=== Aim of the task ===
Return the lines that run from the line containing "At what coordinates" through the end of the entries, both ends included. Leave out all pictures.
- Opening Delimiter -
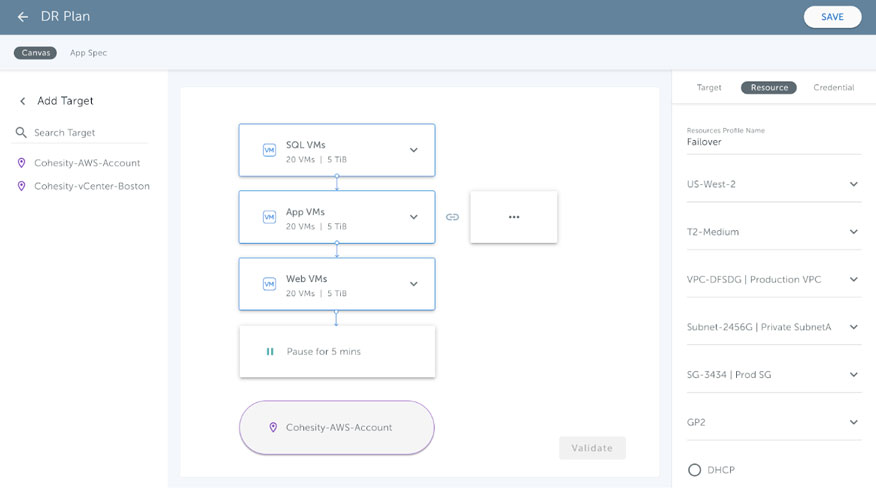The width and height of the screenshot is (876, 488).
Task: Switch to the App Spec tab
Action: [88, 53]
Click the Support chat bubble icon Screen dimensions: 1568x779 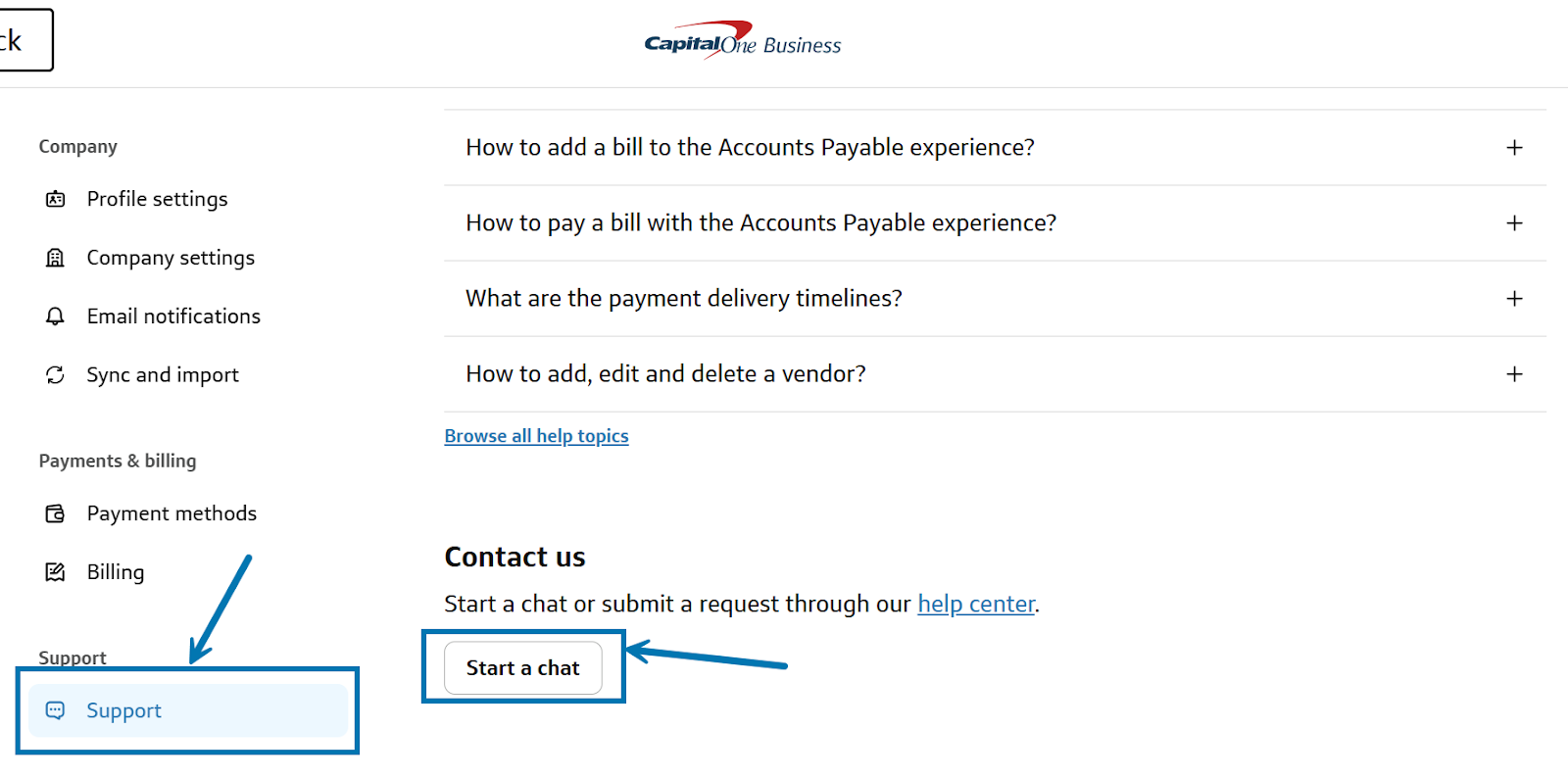[55, 710]
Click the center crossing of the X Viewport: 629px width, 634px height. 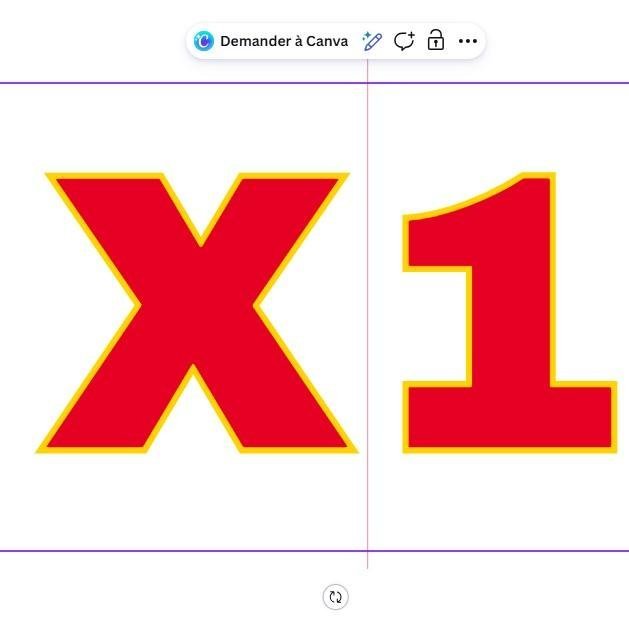pos(197,306)
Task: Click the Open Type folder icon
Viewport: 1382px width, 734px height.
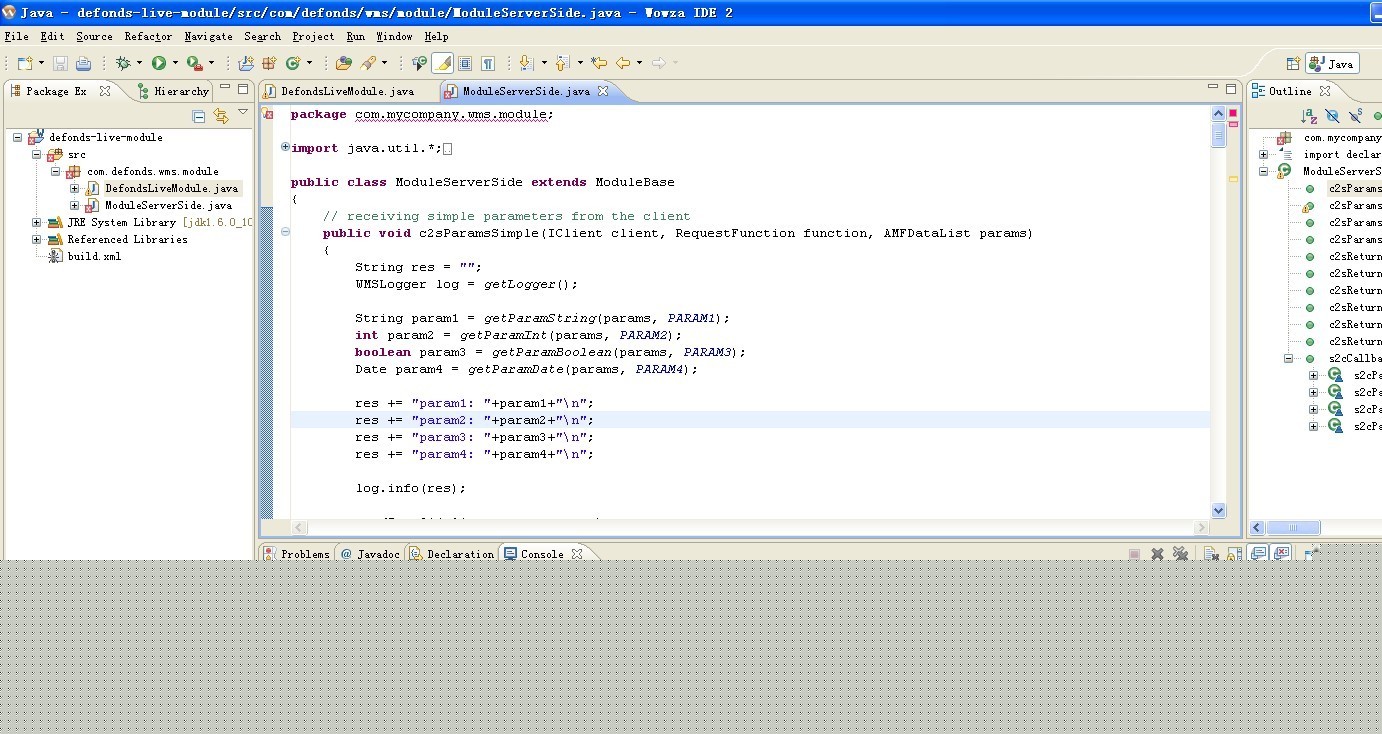Action: (343, 63)
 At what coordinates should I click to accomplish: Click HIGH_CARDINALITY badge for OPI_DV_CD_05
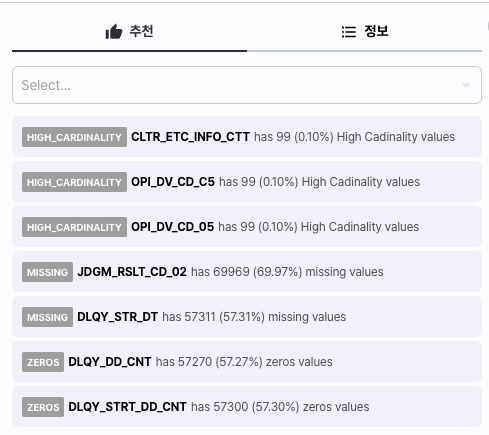click(74, 227)
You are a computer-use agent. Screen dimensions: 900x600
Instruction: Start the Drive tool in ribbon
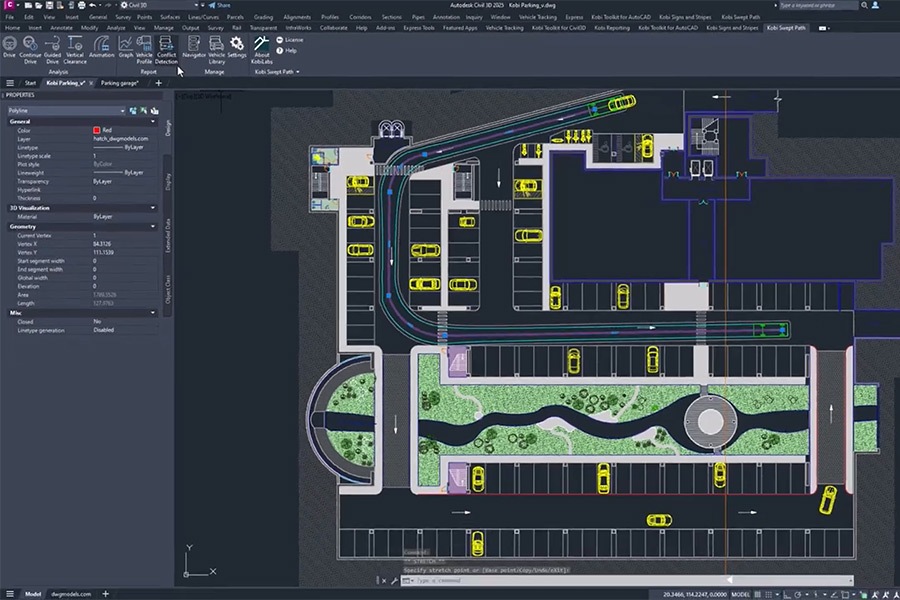point(9,47)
- Closing Delimiter -
=== Written response ===
 At what coordinates should I click to accomplish: Click HIGH_CARDINALITY badge for OPI_DV_CD_05
click(74, 227)
You are a computer-use agent. Screen dimensions: 900x600
Instruction: Start the Drive tool in ribbon
point(9,47)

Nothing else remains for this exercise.